Negocios y ajustes de cuentas entre barras

Punteros del PJ, fuerza de choque de burócratas e intendentes, aliados de la policía y responsables del negocio de la droga en sus zonas, las barras bravas del fútbol son noticia una vez más.



En las últimas semanas fue noticia en más de una oportunidad lo que los medios suelen llamar genéricamente la “violencia en el fútbol”. En menos de diez días fueron asesinados en distintos enfrentamientos internos jefes o ex caudillos de distintas barras.

Juan “Chaperito” Bustos, jefe de la barra de Rosario Central durante varios años en los ´90, fue fusilado en la puerta de su casa por miembros de la actual conducción.

Marcos Galarza fue apuñalado en un enfrentamiento en Florencio Varela. Su grupo intentaba sacarle el liderazgo de la barra de Defensa y Justicia a Héctor “El vaca” Alarcón, peso pesado también de la barra de Boca.

Roberto “Pimpi” Camino, ex jefe de la barra de Newell´s, mano derecha del ex presidente del club Eduardo López y hombre fuerte en todo Rosario, fue asesinado de cinco balazos en la puerta de un bar. En este caso, la vinculación policial con el crimen es inocultable y las sospechas por el ajuste de cuentas recaen directamente sobre el círculo de confianza del jefe de la policía de Santa Fe, Osvaldo Toledo.

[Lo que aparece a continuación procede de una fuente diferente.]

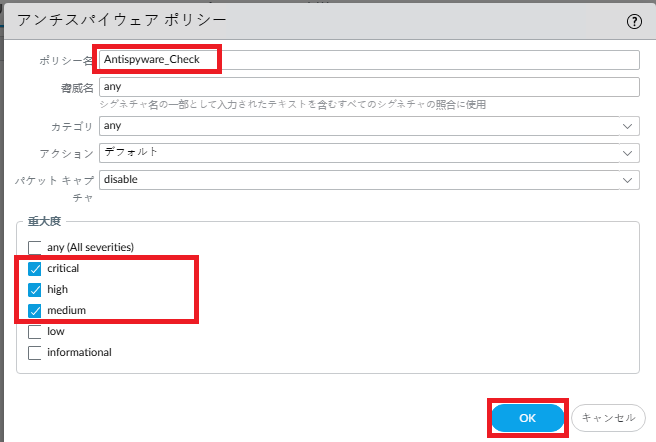
Task: Check the low severity checkbox
Action: pos(36,331)
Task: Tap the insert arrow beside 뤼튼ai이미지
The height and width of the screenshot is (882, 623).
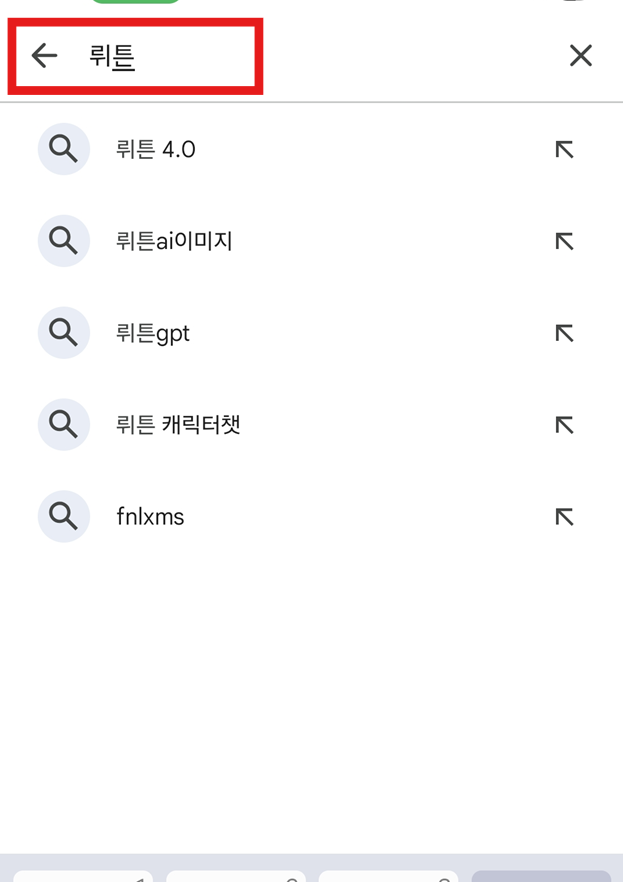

Ésta es la forma en la cual se manejan y se han manejado históricamente las barras en el fútbol, movidos por las disputas por negocios y poder, tanto en los clubes de primera como en el ascenso. Aprietes, traiciones, ajustes de cuentas son los métodos para escalar y sobrevivir de cada uno de estos grupos.

La burocracia sindical, los intendentes y gobernadores de turno y las distintas policías les han dado un lugar, permitiéndoles compartir o quedarse con determinados negocios. Son públicamente conocidos los vínculos de Hugo y Pablo Moyano con la barra de Independiente, así como los Barrionuevo con la gente de Chacarita. Históricamente ha sido famosa la relación del burócrata metalúrgico Lorenzo Miguel con la barra de Chicago, a la que utilizó como su fuerza de choque. También fue pública la participación de miembros de la barra de Estudiantes en los enfrentamientos de la interna peronista en San Vicente, por nombrar sólo algunos ejemplos.

Sus negocios se expandieron hasta ser parte importante de la distribución y comercialización de las drogas que destruyen cada vez más pibes en los barrios. Y en muchas zonas, prácticamente nada escapa al control de estos grupos.

Su único principio es la oportunidad, que los pone siempre a disposición de prestar servicios al mejor postor.